Clinical manifestation of the 51-year-old female patient reported in this case. Hyperpigmentation in the hands and nails (a) of the patient before and (b) after treatment with anti-tuberculosis drugs [isoniazid (0.3 g/day, orally) and rifampin (0.6 g/day, orally)] and cortisol replacement therapy [hydrocortisone (12.5 mg twice a day, orally)]. Computed tomography images of the adrenal gland (c) before and (d) after treatment.

Discussion

We report a patient with TB-induced PAI who presented with typical hyperpigmentation but without abnormal electrolytes, abnormal glucose levels or hypotension. The diagnosis was based on clinical manifestations and laboratory tests.

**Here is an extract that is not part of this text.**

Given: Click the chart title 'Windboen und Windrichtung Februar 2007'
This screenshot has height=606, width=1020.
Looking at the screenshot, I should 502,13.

The T-SPOT test was used to confirm the diagnosis of TB. Measuring interferon gamma release by sensitized T-cells in response to highly specific Mycobacterium tuberculosis antigens has been shown to have a high sensitivity and specificity in pivotal clinical trials.[2,3] Although QuantiFERON was reported to have a higher sensitivity than T-SPOT,[4] T-SPOT is widely used in most parts of China.[5,6]

The primary cause of PAI in Western countries is autoimmune adrenal disease, which is characterized by the presence of 21-hydroxylase autoantibodies. TB is another common cause of PAI. In China, although the incidence of TB has decreased between the years 2000 (more than 100 cases/100,000 people) and 2018 (61/100,000), the country still shares a significant part of the global burden of TB cases (9%).[7] The patient reported in this case lives in Zhejiang Province in China. It was reported that the residents in this Province exhibit low levels of TB awareness, especially of its suspicious symptoms,[8] leading to a delay in seeking care. This enables the potential development of PAI. Thus, TB remains a primary factor contributing to PAI in China and should be considered an indicator when hyperpigmentation and weakness are observed. The patient presented with TB in the adrenal gland as the only site of infection. In a survey of adrenal TB, the adrenal gland was the only extra-pulmonary organ affected by TB in 25% of patients.[9] Therefore, the significance of extra-pulmonary TB should be considered in patients with PAI.

Conclusion

We report a case of PAI due to adrenal TB. The patient had no active findings in the lung, and the results of electrolyte and glucose tests were normal. She was successfully treated with anti-TB drugs and cortisol replacement therapy. Given the current status of TB in China, attention should be paid to the awareness of TB among residents and the role of TB in inducing PAI. Extra-pulmonary TB should also be considered when PAI is found.